10. The method of claim 6, wherein the method further comprises, prior to inputting the second key into the verification sub-graph in the ciphertext model if it is determined that the received model execution request satisfies a preset verification trigger condition:

receiving a model operation request aiming at the ciphertext model and recording a first request time of the model operation request;

calculating the time difference between the second request time of last receiving the model operation request meeting the verification trigger condition and the first request time;

and if the time difference is larger than the preset period, determining that the model operation request meets a preset verification triggering condition.

11. A model processing method, applied to a key management subsystem, the method comprising:

the first key is distributed to a server, the second key is distributed to the client, so that the server generates a verification sub-graph according to the first key, the verification sub-graph is added to a neural network model to be encrypted to obtain a ciphertext model, and the client obtains operation authority for the ciphertext model according to the second key to execute a data processing task by using the ciphertext model.

12. The method of claim 11, wherein the securely authenticating the client based on the device information of the client comprises:

matching the equipment information of the client with the current configuration parameters of the client, and judging whether the client passes the security authentication or not;

if the equipment information of the client is matched with the current configuration parameters of the client, determining that the client passes the security authentication;

If the equipment information of the client is not matched with the current configuration parameters of the client, the client fails the security authentication.

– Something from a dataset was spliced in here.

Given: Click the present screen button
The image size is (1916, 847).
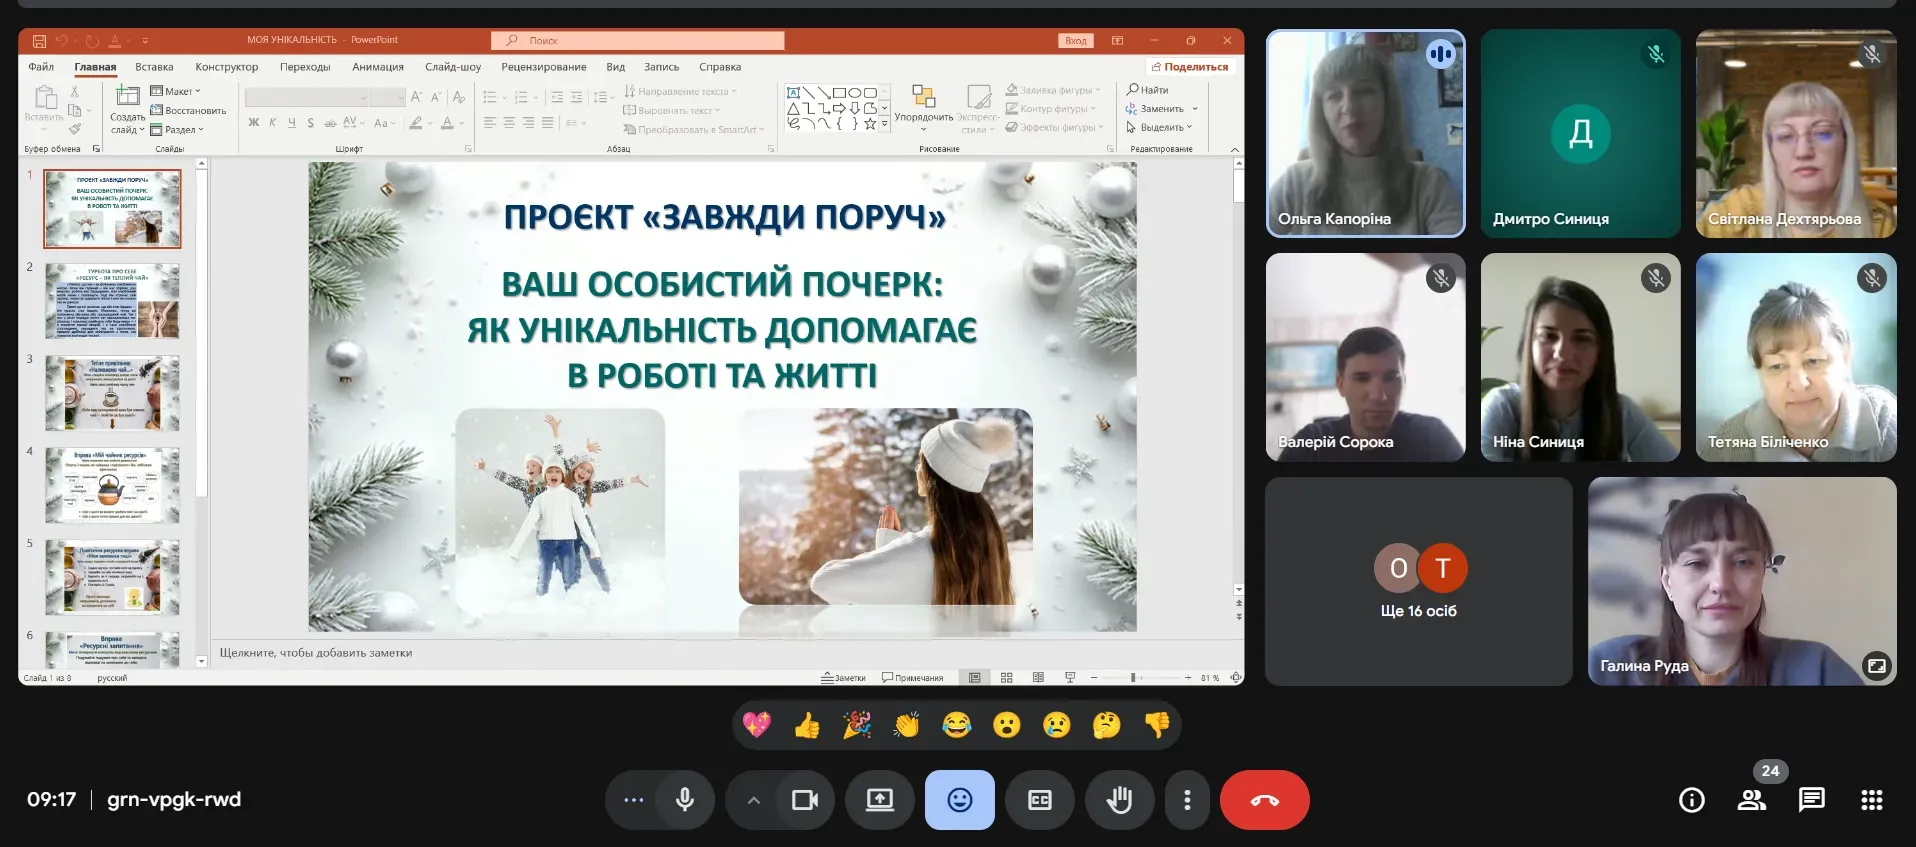Looking at the screenshot, I should (x=879, y=800).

13. The method of claim 11, wherein the generating a key if the client is securely authenticated comprises:

14. A model encryption system is characterized by comprising a server, a client and a key management subsystem,

15. A model processing device, applied to a server, the device comprising:

16. A model processing apparatus, for application to a client, the apparatus comprising:

17. A model processing apparatus for use in a key management subsystem, the apparatus comprising:

18. A computer-readable storage medium, on which a computer program is stored, which computer program, when being executed by a processor, implements the model processing method according to any one of claims 1 to 13.

19. An electronic device, comprising: a processor and a memory, the processor being configured to execute a data processing program stored in the memory to implement the model processing method of any one of claims 1 to 13.